Key Terms in this Chapter
Lossy Coding: An image encoder can modify a source image in order to achieve higher compression ratios, while trying to keep the perceived quality unaltered. This is the case of lossy image compression, in which the decoded pixels do not maintain the same values as when they were encoded.
Entropy Coding: An entropy coder is a general lossless data compression method that encodes symbols by using an amount of bits inversely proportional to the probability of the symbols.
DC Component: When the two-dimensional discrete cosine transform is computed, the DC coefficient refers to the mean value of the pixels in the block, usually scaled according to the normalization used in the transform (in the DCT transform applied in JPEG, the DC is the mean value multiplied by 8).
Luminance: The brightness of an image is determined by the luminance component (usually referred to as Y ). It is the main component in a YCbCr colour space because the HVS is more sensitive to this component than to chrominance components. It can be computed from the RGB components as Y = 0.2126 R + 0.7152 G + 0.0722 B.

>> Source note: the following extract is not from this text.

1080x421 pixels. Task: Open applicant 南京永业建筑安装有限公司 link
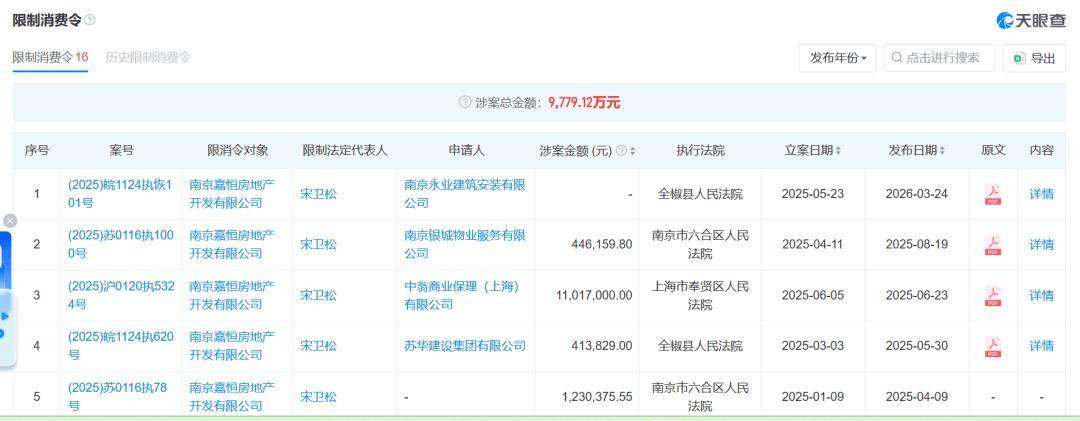tap(465, 194)
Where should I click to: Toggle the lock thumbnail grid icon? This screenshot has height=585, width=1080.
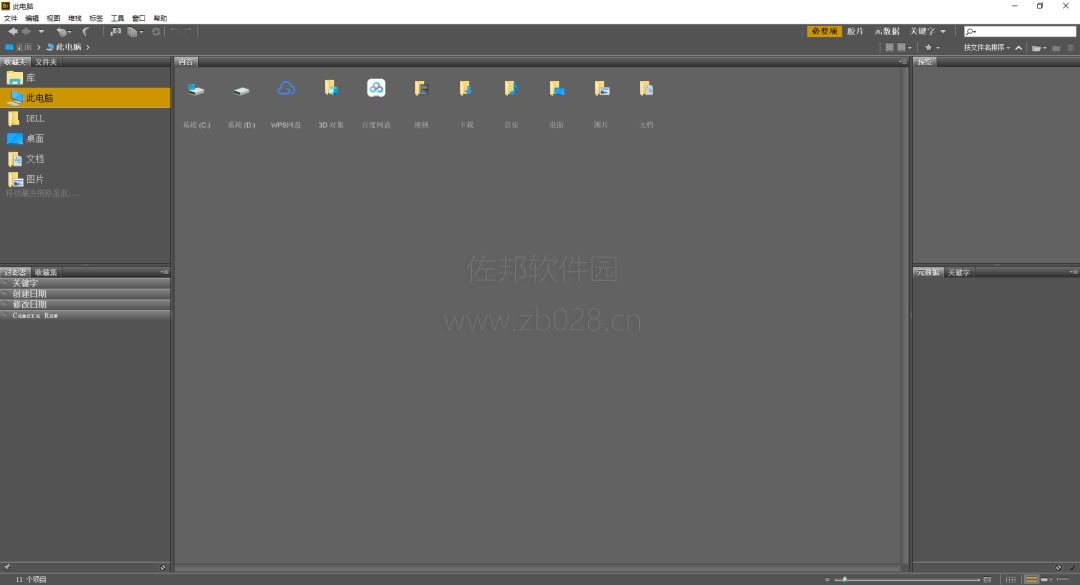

Human Visual System (HVS): In order to improve coding performance, a lossy encoder removes the information that is not seen by the human eye. The human visual system is the part of the nervous system that allows us to see. It has been modelled to determine its behaviour, and hence, to identify the information that can be removed without noticeable artifacts.

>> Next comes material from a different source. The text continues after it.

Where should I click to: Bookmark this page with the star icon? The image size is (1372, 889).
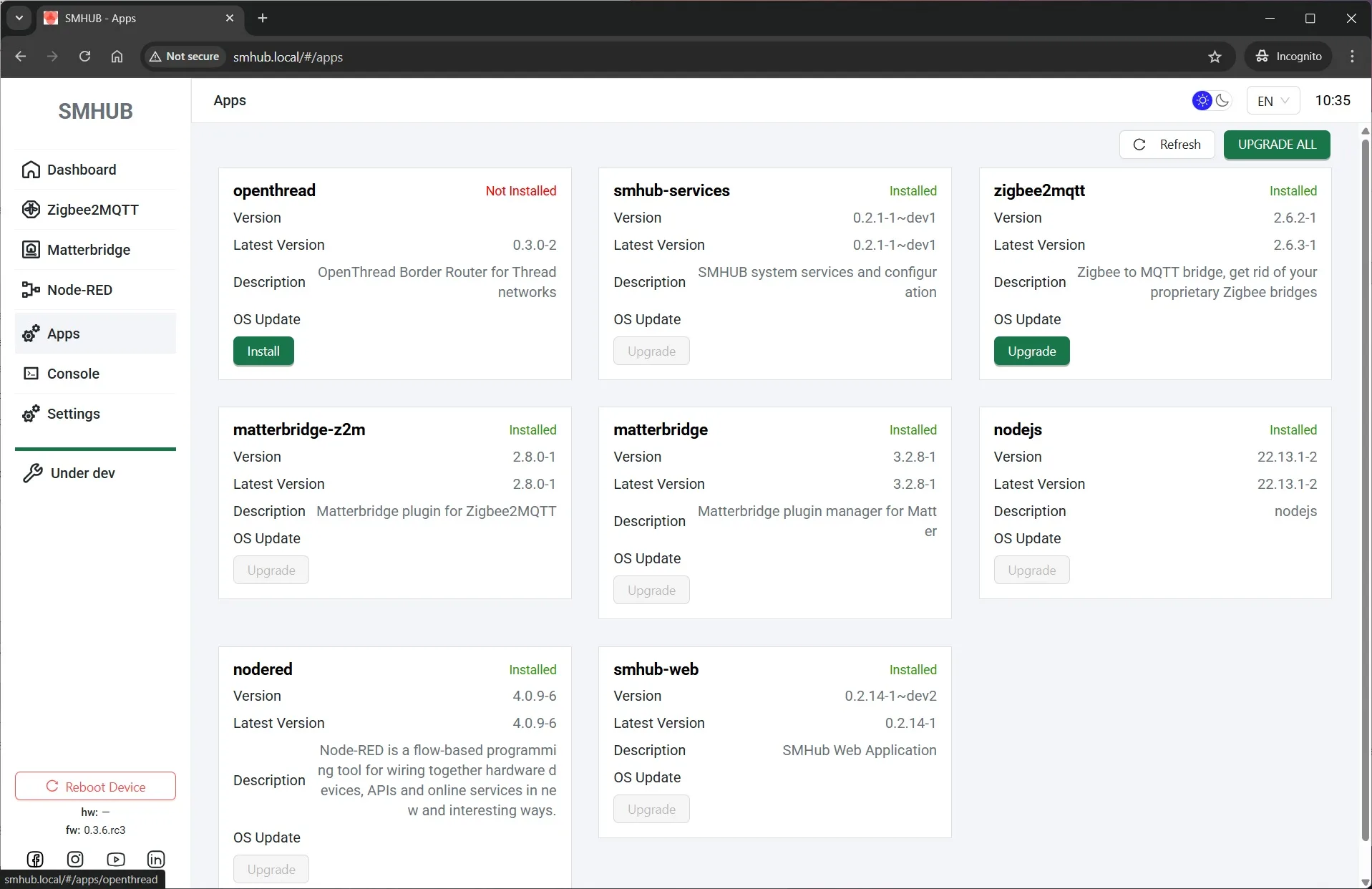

Lossless Coding: In lossless image compression, the decoded pixels are exactly the same as those that were encoded. For this reason, it is considered that there is no loss of data.
Chrominance: The difference between a certain colour component and the luminance component is called chrominance. The Cb and Cr components refer to the blue and red chrominances, increased by 0.5 and rescaled by 2 and 1.6, respectively ( Pennebaker & Mitchell, 1992 )